··· RECORDS FOR PROCESSING ···
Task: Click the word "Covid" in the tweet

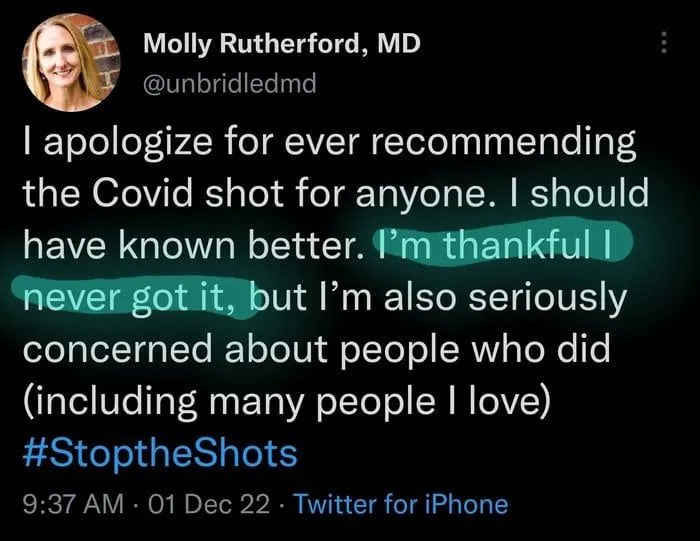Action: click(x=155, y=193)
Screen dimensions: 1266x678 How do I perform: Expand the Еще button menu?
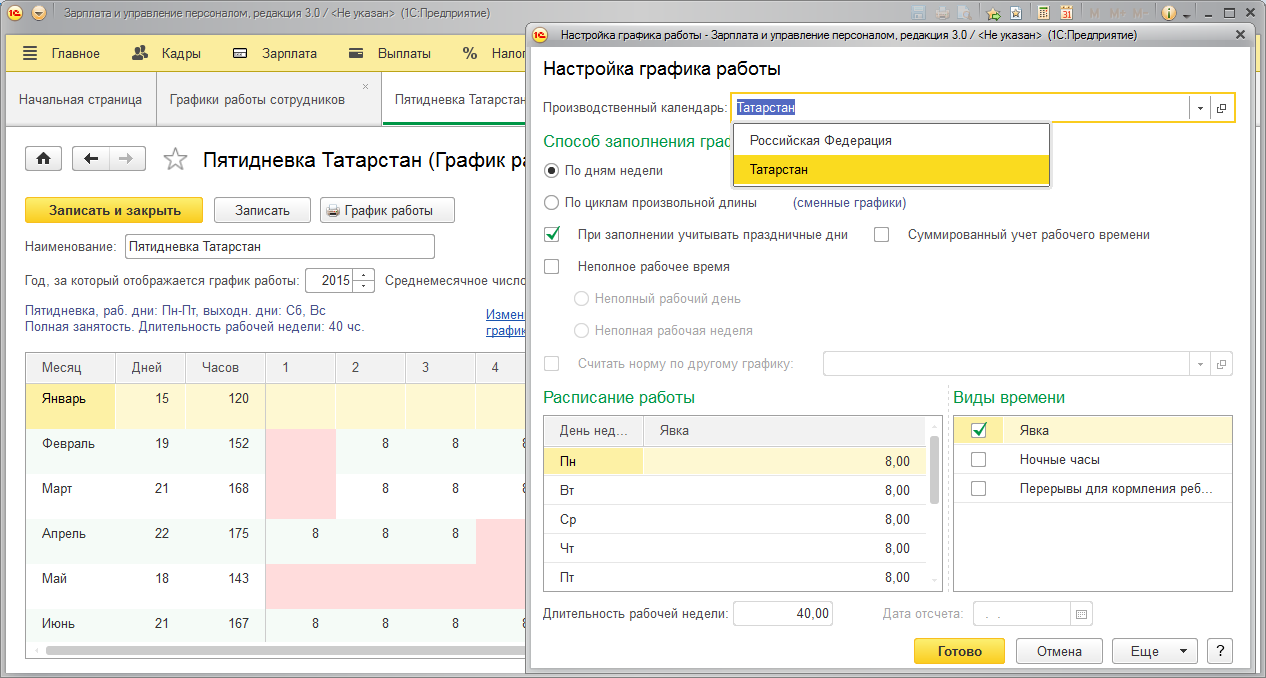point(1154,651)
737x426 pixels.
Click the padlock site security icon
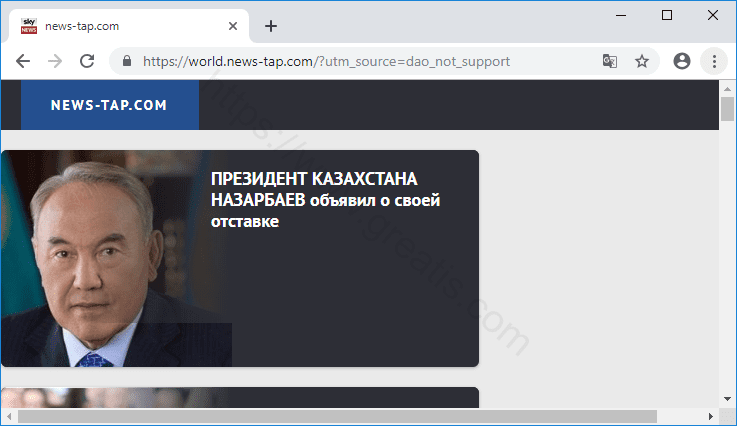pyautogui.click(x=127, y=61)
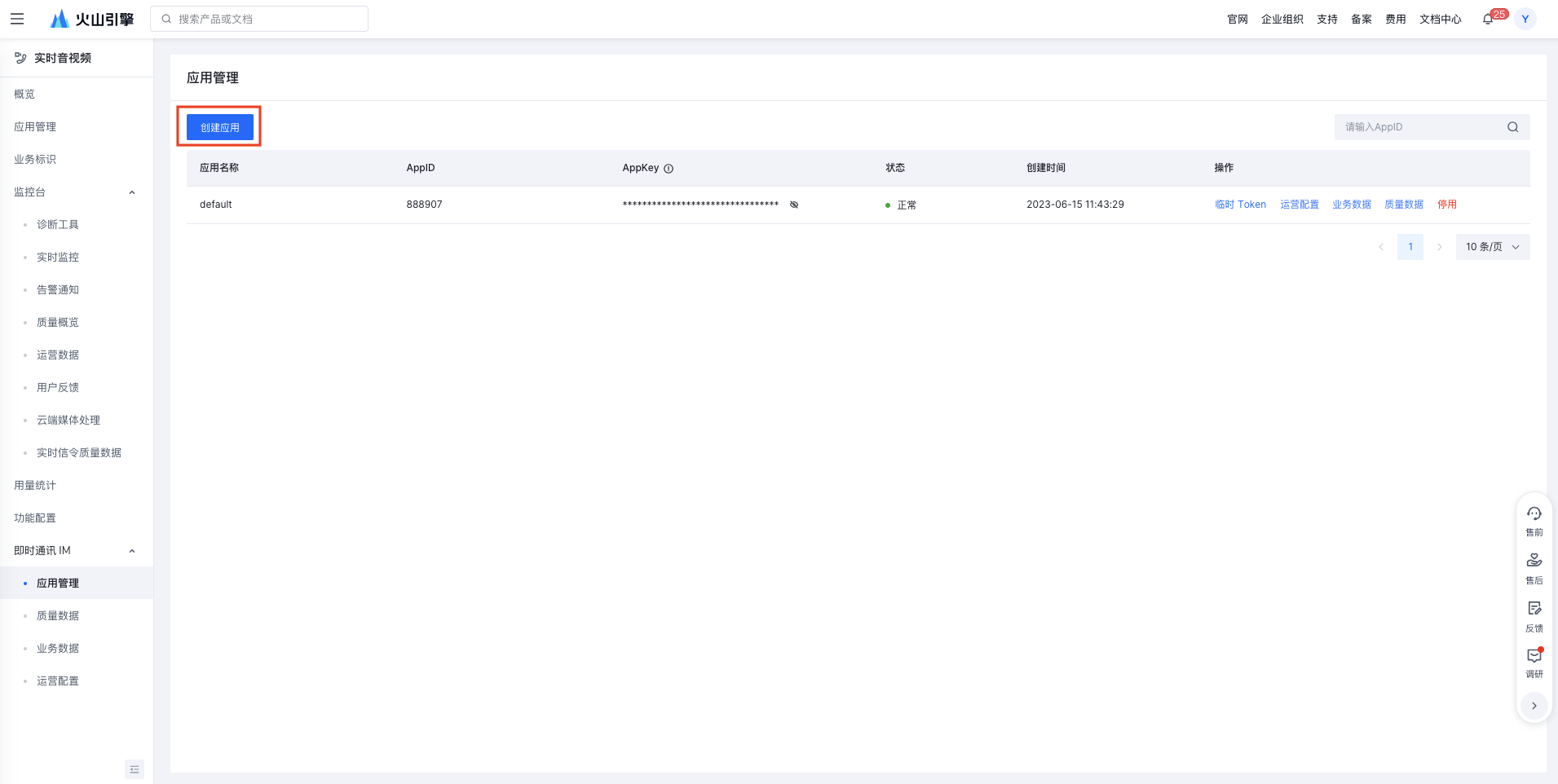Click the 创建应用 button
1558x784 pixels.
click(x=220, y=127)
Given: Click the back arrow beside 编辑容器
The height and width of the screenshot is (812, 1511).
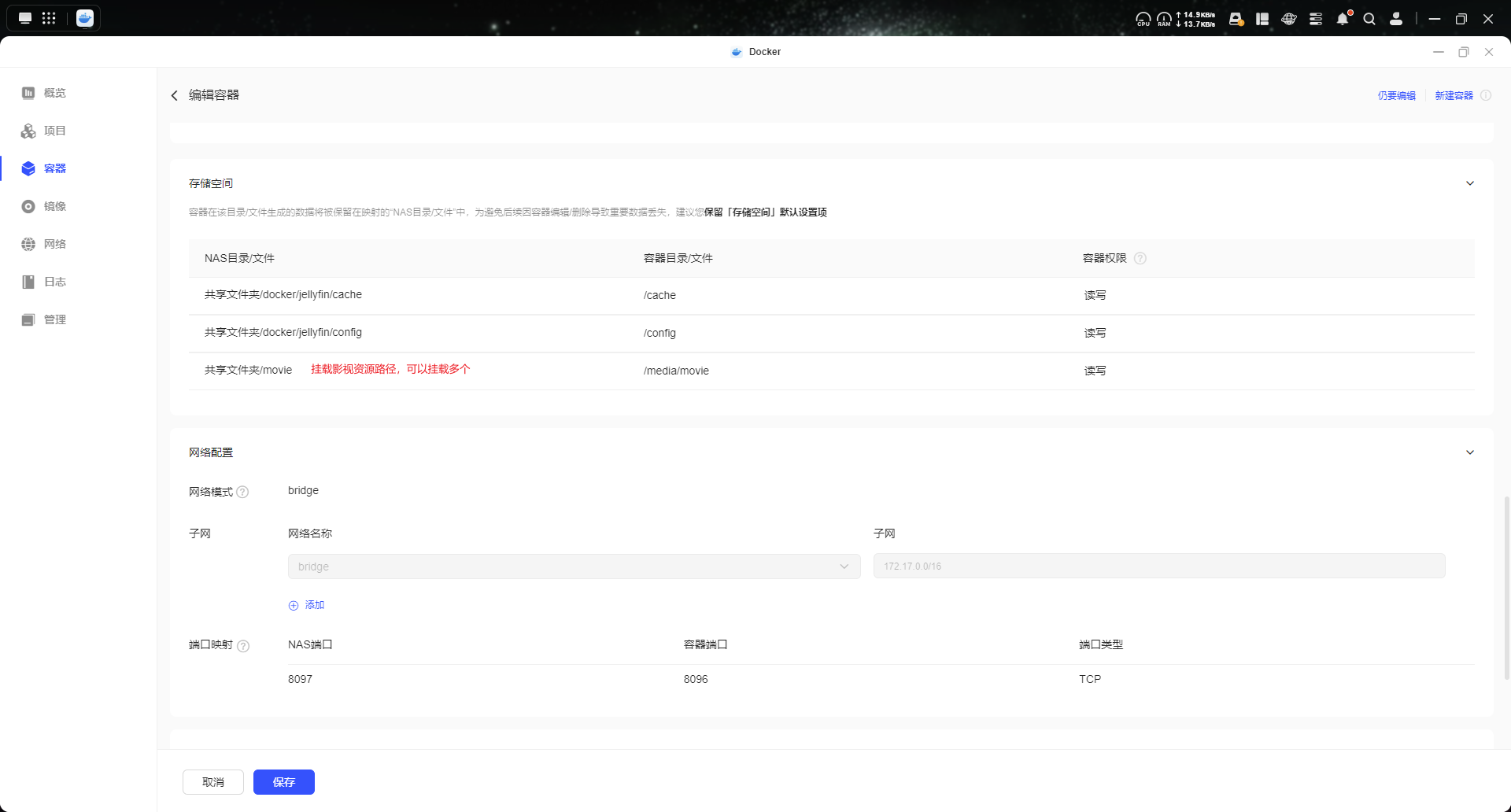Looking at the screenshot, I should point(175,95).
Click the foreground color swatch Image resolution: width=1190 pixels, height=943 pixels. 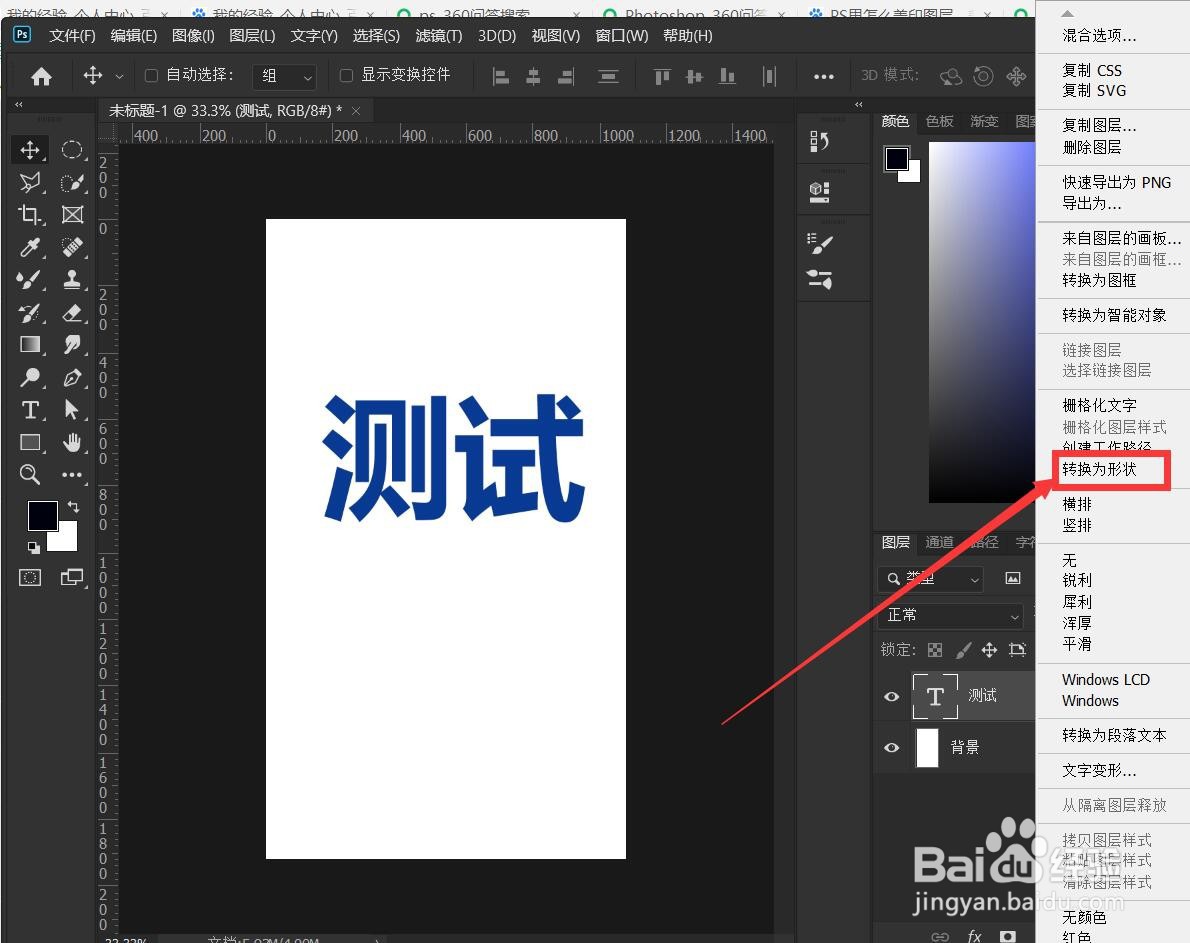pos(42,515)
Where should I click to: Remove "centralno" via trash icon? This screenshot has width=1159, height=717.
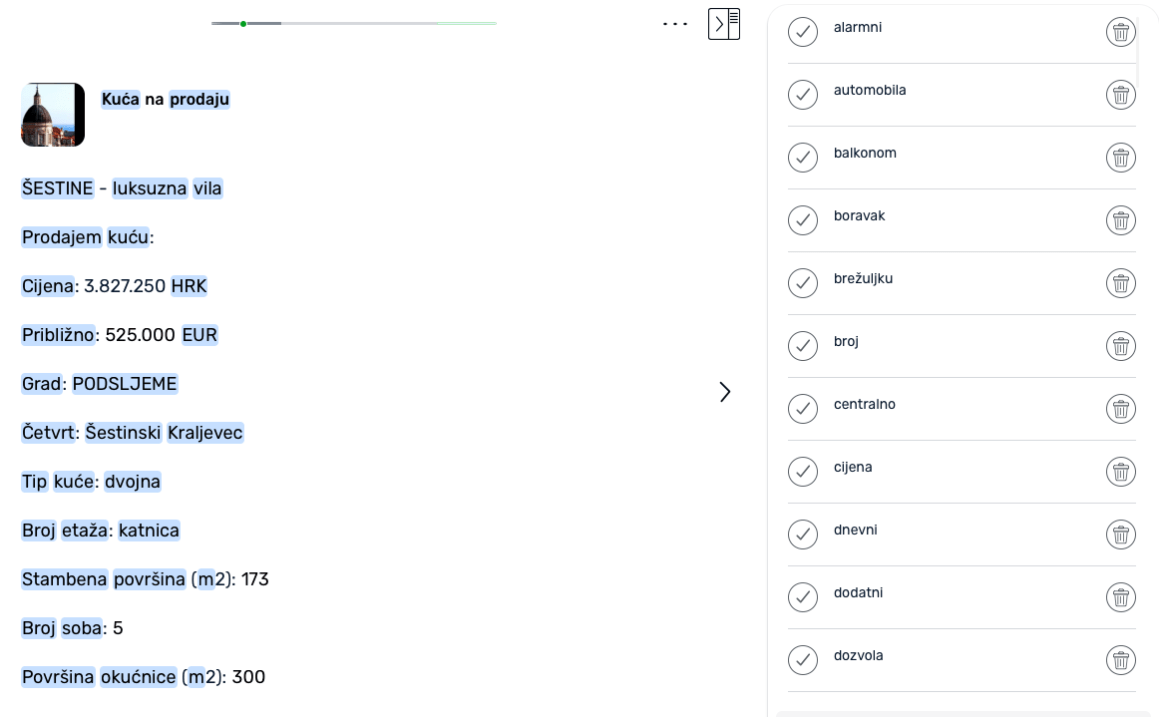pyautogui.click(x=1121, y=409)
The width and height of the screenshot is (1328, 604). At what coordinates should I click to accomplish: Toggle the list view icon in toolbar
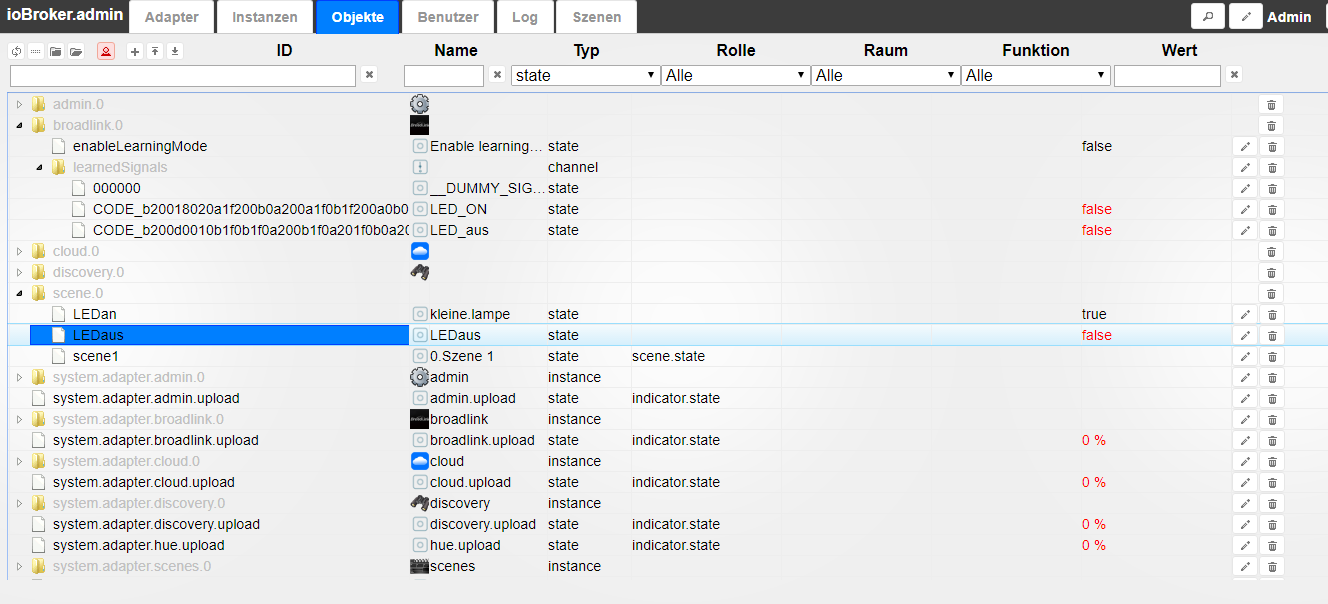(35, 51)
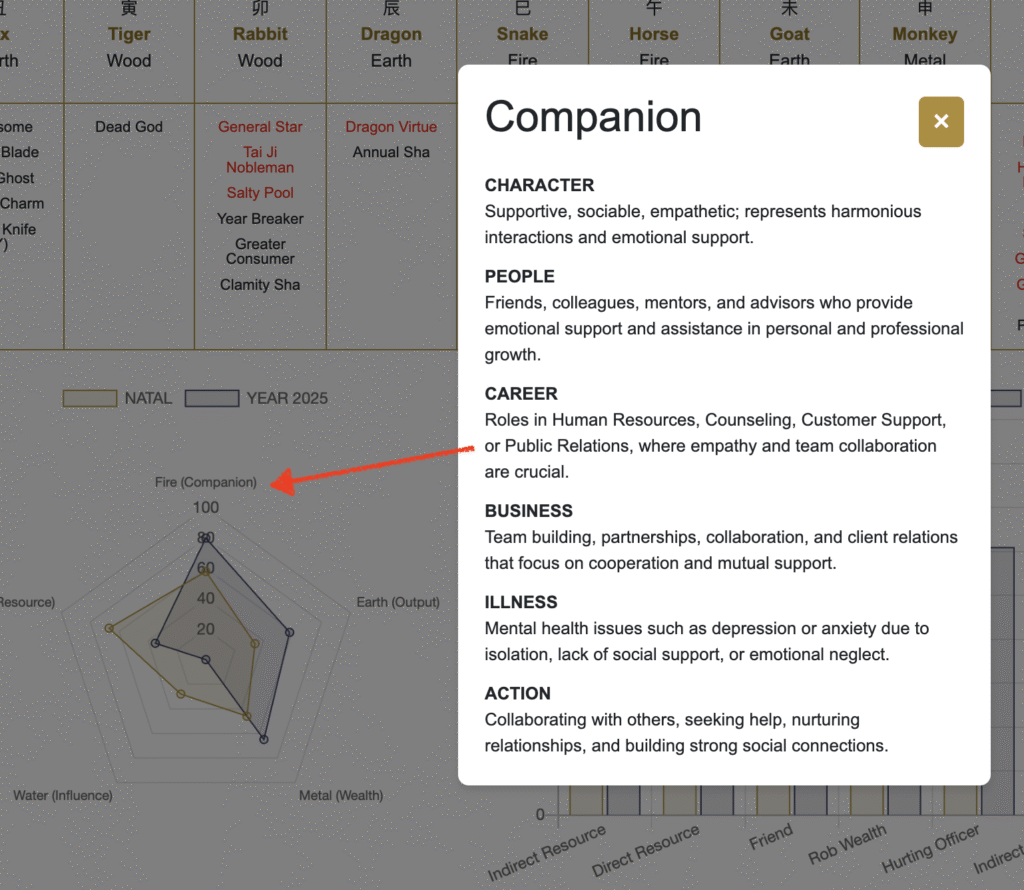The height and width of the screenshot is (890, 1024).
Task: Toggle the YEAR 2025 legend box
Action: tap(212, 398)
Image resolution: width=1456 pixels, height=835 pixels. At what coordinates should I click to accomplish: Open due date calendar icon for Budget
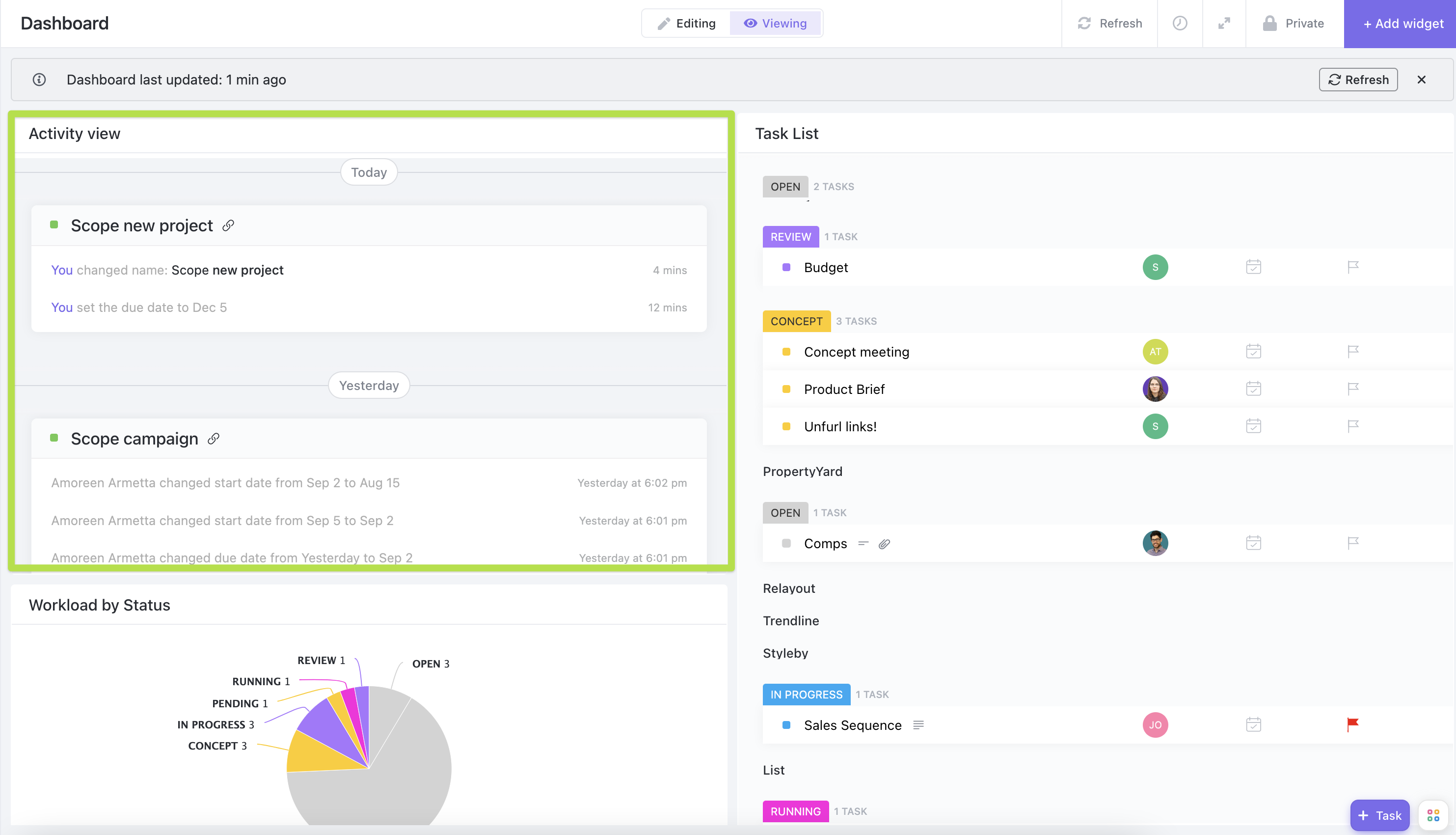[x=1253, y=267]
···
DESCRIPTION OF THE TASK: Please output as a numbered list the lines starting at the one that contains "Image resolution: width=1456" and ending at the close of the entries, skipping blank lines and leaving out the pictures.

ANSWER TO THE EXERCISE:
1. Image resolution: width=1456 pixels, height=835 pixels. At what coordinates should I click to accomplish: Open due date calendar icon for Budget
2. [x=1253, y=267]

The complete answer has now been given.